DOCUMENT PASSAGE
/---
I think it was a year earlier my parents got the idea they wanted to see The Goodbye Girl. I wasn't too keen on it at first but somehow got the idea I would like it. I must have read a good review in one of the newspapers they subscribed to. I think now one of their friends must have told them it was a little too grown-up for an elementary school boy, so only when we arrived at the theater did they spring on me we were going to see Casey's Shadow instead. This was a Walter Matthau horseracing heart-tugger, pretty much a remake of The Bad News Bears, except on a farm. If my parents thought they were sheltering me, they were no doubt disappointed, with Matthau spouting out all the PG-rated bad language he could muster.
\---
GIVEN MATERIAL
/---
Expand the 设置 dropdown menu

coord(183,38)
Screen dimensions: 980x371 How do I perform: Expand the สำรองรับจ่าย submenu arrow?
\---
DESCRIPTION OF THE TASK
Pick up the recollection of being taken to Casey's Shadow instead of The Goodbye Girl and continue it from its final sentence.

RESULT OF THE EXERCISE
Which makes me think of one more story. My dad took my brother and I to Smokey and the Bandit. He saw in the ad in the paper that Jackie Gleason was in it, and he loved The Honeymooners. My brother and I laughed and laughed and laughed. But as we were getting pizza after the movie, my dad could only express disappointment. He was in shock that Gleason could ever curse so much. He was genuinely sad, as if his hero had let him down.
Anyway, we got HBO when I was 10 and soon after one of the older TVs wound up in my bedroom. I would religiously watch the schedule in the programming guide they sent us every month, and stay up after my parents were asleep to watch all sorts of rated R movies.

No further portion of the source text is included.